### Data items

—————

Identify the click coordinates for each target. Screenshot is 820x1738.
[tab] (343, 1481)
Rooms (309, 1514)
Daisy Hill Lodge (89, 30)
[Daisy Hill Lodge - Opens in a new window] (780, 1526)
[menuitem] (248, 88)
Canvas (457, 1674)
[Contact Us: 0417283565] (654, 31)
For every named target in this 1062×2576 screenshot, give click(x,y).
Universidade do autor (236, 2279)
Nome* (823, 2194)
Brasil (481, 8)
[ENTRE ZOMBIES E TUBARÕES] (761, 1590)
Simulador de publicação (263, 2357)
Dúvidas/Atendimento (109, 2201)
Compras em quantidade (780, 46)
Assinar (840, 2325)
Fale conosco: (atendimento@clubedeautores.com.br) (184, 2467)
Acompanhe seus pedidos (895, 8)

—————

### PROBLEM DETAILS
Copy each line above holding "Hill".

### FINISHED EXERCISE
Daisy Hill Lodge (89, 30)
[Daisy Hill Lodge - Opens in a new window] (780, 1526)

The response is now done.